Oleh karena surat sanggup pada dasarnya berisi pertanyaan kesanggupan
dari penerbit sendiri, 19 maka debitur surat sanggup sesungguhnya adalah
penerbitnya sendiri. Dalam hal surat sanggup tersebut telah dialihkan oleh
pemegangnya dengan cara endosemen, maka para endosan juga merupakan
debitur atau para debitur dari surat sanggup yang bersangkutan.

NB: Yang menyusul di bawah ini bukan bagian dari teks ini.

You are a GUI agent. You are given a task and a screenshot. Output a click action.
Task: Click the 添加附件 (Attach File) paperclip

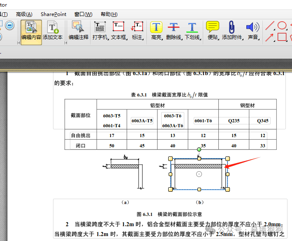pos(232,31)
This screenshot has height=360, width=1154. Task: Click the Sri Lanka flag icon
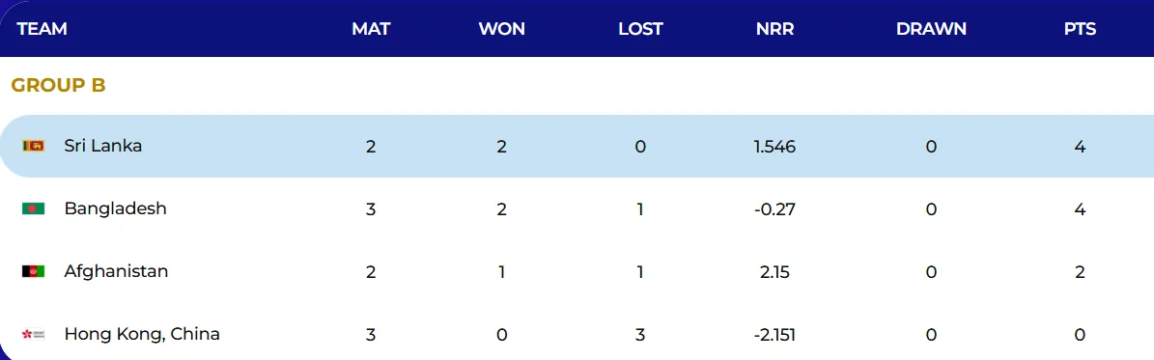(x=33, y=147)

Hubungan hukum yang timbul dari lembaga surat berharga berakhir dengan
pembayaran dari surat yang bersangkutan. Kecuali jika terjadi sengketa
berkenaan dengan surat berharga tersebut, maka pengakhiran hubungan
hukum juga dapat diputuskan oleh Hakim yang memeriksa perkara yang
bersangkutan.
D. MACAM-MACAM SURAT BERHARGA

Dilihat dari pengaturan surat berharga yang dikenal di Indonesia, macam-macam


surat berharga dapat dikelompokkan ke dalam 2 (dua) kelompok, yaitu surat
berharga yang diatur di dalam KUHD, dan surat berharga yang diatur di luar
KUHD.
Surat berharga yang diatur di dalam KUHD antara lain: wesel, surat sanggup, dan
cek. Apabila pembatasan pengertian surat berharga hanya sampai pada unsur atau
sifat mudah dialihkan (transferable) atau dapat diperdagangkan (negotaible), dan
tidak sampai pada fungsinya sebagai pengganti uang tunai atau sebagai pernyataan
berutang sejumlah uang, maka konosemen (bill of lading) dapat dimasukkan pula
sebagai surat berharga.
Surat berharga yang diatur di luar KUHD antara lain sertifikat deposito dan bilyet
giro. Sebagai salah satu bentuk surat berharga yang diakui dalam praktik,
sebenarnya legalitas bilyet giro belum begitu kuat, karena sampai saat ini
pengaturan bilyet giro baru pada level Surat Edaran dan Surat Direktur BI, yaitu:
SEBI No. 4/670/UPPB/Pb tgl 24 Januari 1972, yang disempurnakan dengan SK Dir
28/32/KEP/DIR 4 Juli'95 dan SE 28/32/UPG 4 Juli 1995, serta SE 2/10/DASP 8
Juni 2000.
Sebagai surat edaran, maka perubahan pengaturannya menjadi sangat fleksibel
tergantung pada kebijakan Bank Indonesia sendiri dalam melaksanakan Undang-
Undang No. 23 Tahun 1999 tentang Bank Indonesia. Seharusnya, apabila
pembentuk hukum konsisten, maka pengaturan bilyet giro, semestinya dicantumkan
dalam undang-undang, karena dalam lembaga bilyet giro tersebut terdapat
hubungan hak dan kewajiban sebagaimana halnya dalam surat berharga, khususnya
cek. Sebagaimana telah dikemukakan tentang surat berharga sebagai formal
contract, maka bentuk (form) bilyet giro sebagai alternatif cek juga seharusnya
diatur di dalam undang-undang, bukan di dalam Surat Edaran BI.